— What needs to be done —
Leaving out all pictures, restate word for word the lines from the one with "You are a GUI" through the last line of the entries.

** Task input follows **

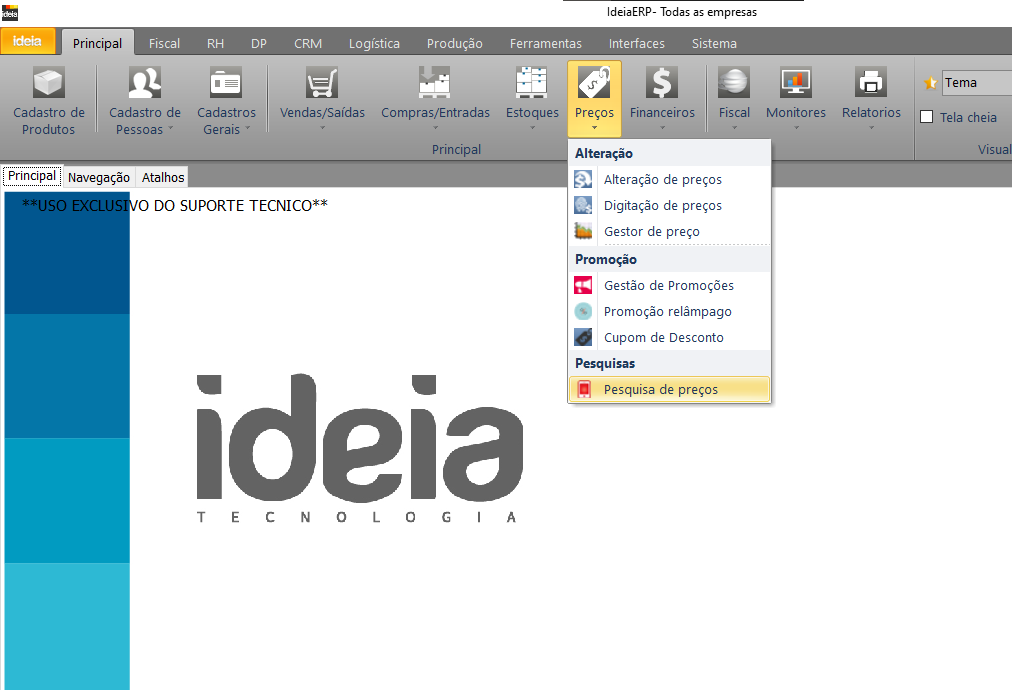Click the Estoques shelves icon

click(x=531, y=83)
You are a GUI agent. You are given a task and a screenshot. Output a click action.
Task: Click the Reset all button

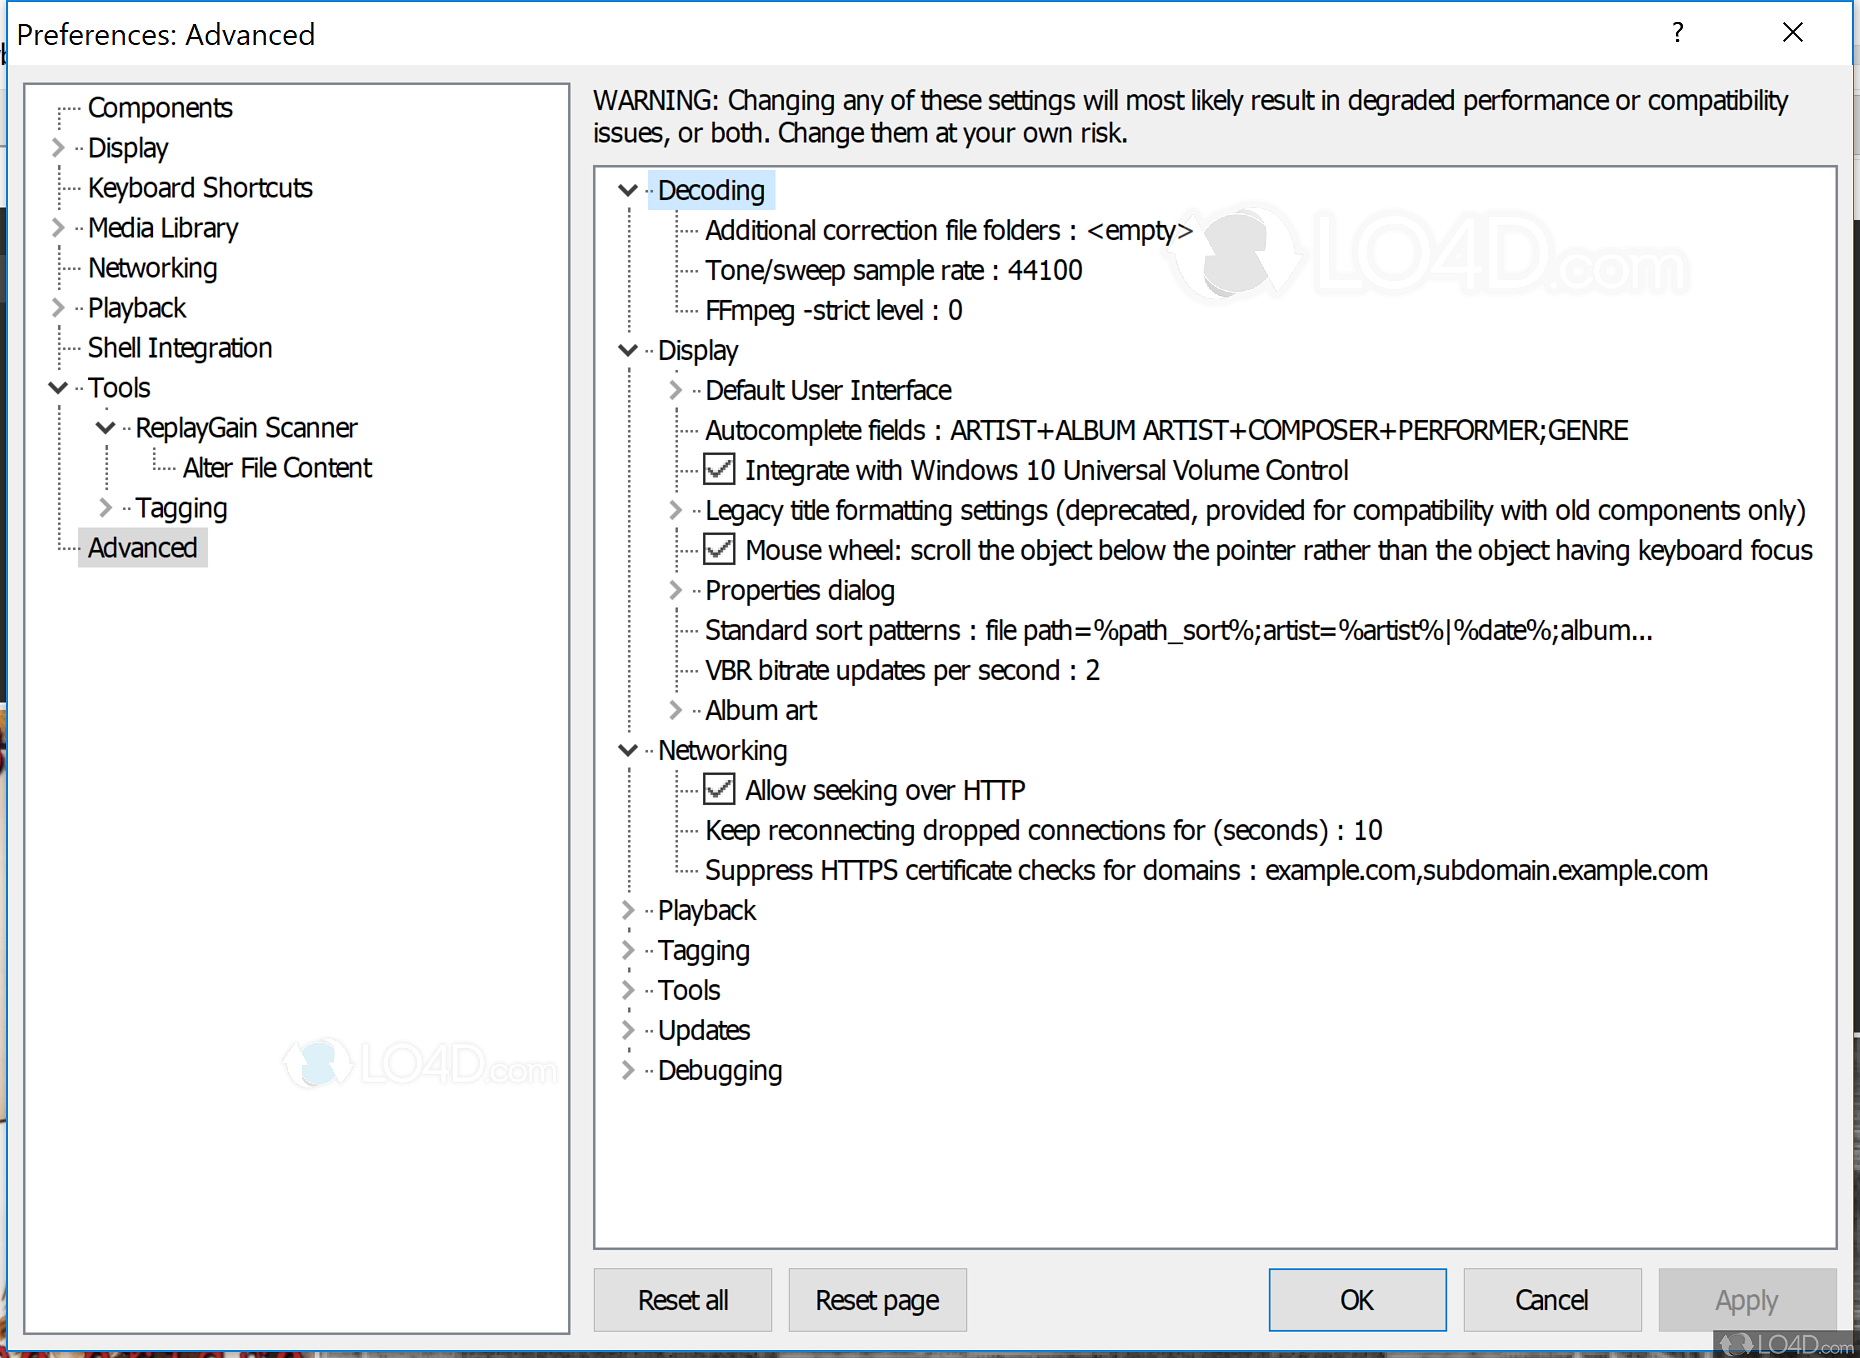tap(682, 1299)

** End of Task input **

— Your solution —
You are a GUI agent. You are given a task and a screenshot. Output a click action.
Task: Click the Reset all button

tap(682, 1299)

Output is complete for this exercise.